Earlier this year, Israel and Uzbekistan celebrated the 30th anniversary of diplomatic relations. The two nations have recently accelerated discussions regarding their bilateral cooperation in politics, diplomacy, economy and culture as they continue to explore new opportunities for collaboration.
In an interview with The Jerusalem Post, Uzbekistan’s Ambassador to Israel Ms. Feruza Makhmudova expressed her country’s interest in picking up the momentum between Uzbekistan and Israel. This year, the first meeting of an intergovernmental commission is expected to take place, headed by Uzbekistan’s Deputy Prime Minister Sardor Umurzakov and Israeli Tourism Minister Yoel Razvozov. The ambassador explained that several projects in different fields including agriculture, environment, labor migration and tourism are already underway.
Makhmudova added that since February 2018, Israelis have been able to visit Uzbekistan without a visa for up to 30 days.
“Tourism is one of the key points in our bilateral agenda, taking into account solid potential for tourism attractions for both sides,” she said. Recently, several tourist companies from Uzbekistan took part in the 28th International Mediterranean Tourism Market held in Israel, highlighting both countries’ interest in the tourism field.
As well, Makhmudova noted that the upcoming establishment of an Israel-Uzbekistan Chamber of Commerce will be “an important, special step in bringing the countries’ business communities closer together.”
Uzbekistan is actively advancing its business dialogues with international partners, including those in Israel: the first Tashkent International Investment forum took place on March 24-26, wherein Israeli investors met with their Uzbekistani counterparts in order to discuss their futures in business.
The emphasis on finding opportunities for Uzbek-Israel cooperation was also emphasized by Uzbekistan’s Development Strategy Center Director Eldor Tulyakov. “There are more opportunities for Uzbekistan to establish cooperation with the rest of the world, including partners in Israel,” he said.
One of the reasons that the countries’ collaborative efforts haven’t flourished more freely, Tulyakov explained, is purely due to location.
“Now we have very good relations, but that trade partnership is not yet at a high level because Uzbekistan is a landlocked country,” he said.
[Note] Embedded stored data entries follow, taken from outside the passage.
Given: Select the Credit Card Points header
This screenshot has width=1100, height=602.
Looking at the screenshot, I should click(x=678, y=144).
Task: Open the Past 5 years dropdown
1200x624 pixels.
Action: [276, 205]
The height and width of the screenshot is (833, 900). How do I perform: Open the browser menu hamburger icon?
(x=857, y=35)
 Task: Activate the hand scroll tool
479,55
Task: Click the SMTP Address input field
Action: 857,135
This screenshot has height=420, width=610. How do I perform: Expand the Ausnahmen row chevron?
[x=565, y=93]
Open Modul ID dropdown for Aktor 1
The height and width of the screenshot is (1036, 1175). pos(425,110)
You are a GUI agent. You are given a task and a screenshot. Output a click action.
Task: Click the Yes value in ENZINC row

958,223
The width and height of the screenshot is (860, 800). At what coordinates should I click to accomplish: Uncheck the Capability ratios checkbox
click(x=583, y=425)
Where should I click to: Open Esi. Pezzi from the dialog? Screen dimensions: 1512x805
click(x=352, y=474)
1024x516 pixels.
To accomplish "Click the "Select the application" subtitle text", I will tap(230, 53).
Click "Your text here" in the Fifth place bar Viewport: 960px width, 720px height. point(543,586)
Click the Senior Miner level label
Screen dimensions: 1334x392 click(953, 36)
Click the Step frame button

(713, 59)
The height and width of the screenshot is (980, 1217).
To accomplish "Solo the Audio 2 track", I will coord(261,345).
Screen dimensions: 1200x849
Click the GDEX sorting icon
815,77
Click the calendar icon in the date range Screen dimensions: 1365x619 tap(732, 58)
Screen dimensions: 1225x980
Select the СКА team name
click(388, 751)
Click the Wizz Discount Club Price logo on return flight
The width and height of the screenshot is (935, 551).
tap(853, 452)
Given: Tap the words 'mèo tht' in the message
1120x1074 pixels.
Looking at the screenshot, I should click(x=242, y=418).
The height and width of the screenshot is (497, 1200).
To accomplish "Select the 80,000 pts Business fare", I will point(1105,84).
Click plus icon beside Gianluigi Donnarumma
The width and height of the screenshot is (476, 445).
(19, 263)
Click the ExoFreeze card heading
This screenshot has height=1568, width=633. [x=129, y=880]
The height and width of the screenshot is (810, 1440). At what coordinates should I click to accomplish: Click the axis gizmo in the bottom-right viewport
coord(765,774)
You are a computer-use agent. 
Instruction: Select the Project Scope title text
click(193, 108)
The need to route shipments through either Russia or Kazakhstan has limited Uzbekistan’s ability to trade freely with Israel.
Tulyakov noted that Israel’s work in medical technology has been a serious topic of interest in Uzbekistan.
“We know very well that the medical sphere and the health sector are very well-developed in Israel,” he said. “Uzbekistan has been paying close attention in order to strengthen the health of its population.”
He also cited Israel as a strong partner in education, specifically calling attention to Israeli exchange programs, which have attracted and educated many Uzbek people in Israel.
“This has been quite popular, [especially] now that there is more demand for hiring professionals in Uzbekistan in our energy and agriculture sectors. We need more talented people to plant less and get more,” said Tulyakov.
In regard to agriculture, Israel has also given crucial aid to Uzbekistan by means of experience. Uzbekistan is working to reinvigorate its agricultural infrastructure, and is pulling on Israeli know-how to accomplish that task.
“One of the challenges in Uzbekistan is the soil,” said Uzbekistan’s Deputy Agriculture Minister Alisher Turaev. He explained that a fundamental aspect of agricultural success in Uzbekistan is to increase the quality of its soil – something that Israel has been working on for many years.
Going hand-in-hand with soil quality is the issue of water.
“Water is the main challenge for all human beings,” said Turaev, who noted that Uzbekistan’s geographical circumstances don’t preclude it from having enough water, contrary to common thought.
“We have enough water,” he said, “but the water should be distributed in the right way, and it should be correctly saved. We have to learn how to save water, so again we refer to Israeli experience.”
Turaev explained that Israel’s knowledge is also applicable to plant breeding, protection and fertilization.
“The whole chain, from soil to fertilization, sees the need for Israeli knowledge, design and technologies,” he said.